Namanya Estella. Saya bertemu dengannya di depan ruang akademik. Tampak Ia tengah menunggu temannya mengurus persuratan izin magang. Ketika itu, Estella duduk di sebuah sofa panjang berwarna hitam. Tas yang juga berwarna hitam digeletakkan di sampingnya. Estella memang perempuan paling cantik di kelas Saya. Hal tersebut diamini setidaknya 90 % Laki-laki di kelas. Matanya hitam jernih. Kerudung Ia biarkan jatuh menutupi dadanya. Seperti Ukhti-ukhti. Wajahnya putih cerah. Bibirnya sedikit kemerahan.
Siang itu, kebetulan Ia memakai kerudung coklat dipadu baju kotak-kotak putih keunguan (entah warna apa, Saya susah menafsirkan sebuah warna). Warna sepatunya selaras dengan warna lantai yang berwarna putih bening. Tangannya tengah sibuk mencari charger di tas. "Rasanya sakit hati kalau gak bawa charger," ujarnya.
Terkadang perempuan memang sulit dimengerti. Pikiran saya mengelana. Apa bahkan sebuah benda mati dapat membuat perempuan sakit hati?. Bagaimana fenomena itu dapat terjadi?. Apa penjelasan logisnya?. Ah! Saya teringat kata-kata Chairil Anwar yang mengibaratkan perempuan sebagai "Lautan yang belum terduga". Saya kira itu ada benarnya. Betapa lautan memang diselimuti misteri. Selalu bergelombang digoyang angin. Gelap, dingin, bahwa lautan mengesankan kegelisahan, bahwa lautan menjanjikan kematian. Kerap terjadi, kapal yang tenggelam ditelan ganasnya lautan. Kehidupan di dalamnya pun masih sulit untuk diterka karena keterbatasan kemampuan manusia.
Namun, dibalik kesuramannya, Lautan juga menjanjikan kehidupan. Banyak mata pencaharian manusia berasal dari laut. Kita dapat menemukan aneka manfaat dari kesuraman lautan. Begitu pula halnya perempuan. Apa yang ada di dalam dirinya sulit diterka bahkan oleh dirinya sendiri. Ia istimewa.

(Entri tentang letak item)
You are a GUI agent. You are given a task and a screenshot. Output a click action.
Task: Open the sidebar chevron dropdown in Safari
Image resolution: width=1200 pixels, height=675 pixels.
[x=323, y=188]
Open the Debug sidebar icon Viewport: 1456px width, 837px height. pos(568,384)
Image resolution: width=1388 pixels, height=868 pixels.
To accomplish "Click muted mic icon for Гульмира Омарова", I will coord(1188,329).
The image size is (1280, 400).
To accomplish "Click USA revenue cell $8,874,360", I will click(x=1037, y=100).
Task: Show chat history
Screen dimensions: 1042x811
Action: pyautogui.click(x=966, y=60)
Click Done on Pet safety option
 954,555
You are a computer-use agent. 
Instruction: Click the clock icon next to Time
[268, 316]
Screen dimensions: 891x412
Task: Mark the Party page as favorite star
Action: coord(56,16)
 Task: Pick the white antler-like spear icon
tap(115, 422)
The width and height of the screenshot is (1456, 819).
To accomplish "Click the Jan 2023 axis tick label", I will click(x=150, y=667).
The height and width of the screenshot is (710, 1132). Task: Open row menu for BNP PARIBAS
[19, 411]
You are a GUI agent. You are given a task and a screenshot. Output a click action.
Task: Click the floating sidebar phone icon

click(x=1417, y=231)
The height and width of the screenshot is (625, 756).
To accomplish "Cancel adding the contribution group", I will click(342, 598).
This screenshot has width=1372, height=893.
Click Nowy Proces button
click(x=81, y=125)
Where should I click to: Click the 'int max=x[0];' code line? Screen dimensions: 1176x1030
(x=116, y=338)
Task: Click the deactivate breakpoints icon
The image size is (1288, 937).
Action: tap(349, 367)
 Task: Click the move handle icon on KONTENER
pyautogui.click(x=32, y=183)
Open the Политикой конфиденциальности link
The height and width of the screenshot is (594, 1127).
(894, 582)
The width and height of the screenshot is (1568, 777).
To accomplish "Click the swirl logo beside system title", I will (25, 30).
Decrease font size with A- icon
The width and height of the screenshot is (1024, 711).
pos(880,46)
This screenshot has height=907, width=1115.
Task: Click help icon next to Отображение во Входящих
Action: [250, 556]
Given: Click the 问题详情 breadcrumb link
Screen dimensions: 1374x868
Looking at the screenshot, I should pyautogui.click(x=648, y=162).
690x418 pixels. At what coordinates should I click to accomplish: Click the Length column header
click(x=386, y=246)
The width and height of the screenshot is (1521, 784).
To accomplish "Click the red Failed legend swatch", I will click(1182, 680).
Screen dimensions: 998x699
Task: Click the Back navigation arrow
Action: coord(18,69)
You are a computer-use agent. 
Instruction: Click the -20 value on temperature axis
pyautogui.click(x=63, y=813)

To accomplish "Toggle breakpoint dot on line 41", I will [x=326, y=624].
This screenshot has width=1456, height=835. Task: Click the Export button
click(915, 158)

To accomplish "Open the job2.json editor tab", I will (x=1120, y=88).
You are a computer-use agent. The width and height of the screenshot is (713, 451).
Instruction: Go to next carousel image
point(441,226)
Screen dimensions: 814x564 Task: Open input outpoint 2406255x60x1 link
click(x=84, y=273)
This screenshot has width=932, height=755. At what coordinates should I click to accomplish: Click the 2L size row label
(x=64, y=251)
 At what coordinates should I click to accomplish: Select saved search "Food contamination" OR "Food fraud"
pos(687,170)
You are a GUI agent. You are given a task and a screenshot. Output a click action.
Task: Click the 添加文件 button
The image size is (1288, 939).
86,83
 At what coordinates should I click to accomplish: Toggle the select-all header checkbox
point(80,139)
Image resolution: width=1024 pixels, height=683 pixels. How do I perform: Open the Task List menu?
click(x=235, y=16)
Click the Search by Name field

*TUGAS LATIHAN A*
Kutip ulang baris-baris catatan dari baris yang memuat "Task: Pick the white antler-like spear icon" sampai baris yang memuat "click(x=81, y=125)", termasuk kedua baris itu.
*TUGAS LATIHAN B*
Lanjutkan teks tentang Estella dan perempuan yang diibaratkan lautan, mulai dari titik terakhirnya berhenti.
Teks dan catatan di atas adalah dua bahan yang terpisah satu sama lain.

*JAWABAN TERTULIS A*
 Task: Pick the white antler-like spear icon
tap(115, 422)
The width and height of the screenshot is (1456, 819).
To accomplish "Click the Jan 2023 axis tick label", I will click(x=150, y=667).
The height and width of the screenshot is (710, 1132). Task: Open row menu for BNP PARIBAS
[19, 411]
You are a GUI agent. You are given a task and a screenshot. Output a click action.
Task: Click the floating sidebar phone icon

click(x=1417, y=231)
The height and width of the screenshot is (625, 756).
To accomplish "Cancel adding the contribution group", I will click(342, 598).
This screenshot has width=1372, height=893.
Click Nowy Proces button
click(x=81, y=125)

*JAWABAN TERTULIS B*
Ditengah lamunan, Saya teringat kalau Estella ingin meminjam buku saya yang bertajuk "Hak perempuan dalam Islam". Itu merupakan buku Alm Ibu saya yang tersimpan di pojok sebuah rak di ruang keluarga. Saya membacanya kurang lebih 50 halaman. Dan tak paham. Tentang perempuan, memang sudah lama terdapat gerakan feminis yang kurang lebih memperjuangkan hak-hak perempuan. Pertanyaannya kemudian, Apakah aliran feminism ini bertentangan dengan Islam?. Saya masih awam tentang hal ini, Pembaca mungkin lebih mengerti.
Budaya patriarki memang sudah mendarah daging, Bahkan dalam ranah bahasa. Menilik masa orde baru, Soeharto lebih memilih menggunakan kata "Wanita" dibandingkan "Perempuan". Wanita bermakna "Wani ditata" atau berani diatur. Bukan berani untuk melawan, tapi berani untuk diatur!. Itu menandakan wanita harus sepenuhnya tunduk pada bayang-bayang pria. Harus selalu bertekuk lutut dan mencium kaki pria. Nyaris seperti budak. Kata "Wanita" menjelma sebuah propaganda Soeharto untuk melanggengkan kekuasaannya. Beda dengan kata "Perempuan" yang bermakna per "Empu" an. Empu berarti gelar kehormatan. Sebuah kata untuk menandakan orang tersebut adalah ahli.. Kata "Perempuan" bernuansa kehormatan, hak, dan melawan. Itu yang dihindari pemerintahan orde baru agar tidak ada pahlawan-pahlawan perempuan yang bergerak untuk menumbangkan rezimnya.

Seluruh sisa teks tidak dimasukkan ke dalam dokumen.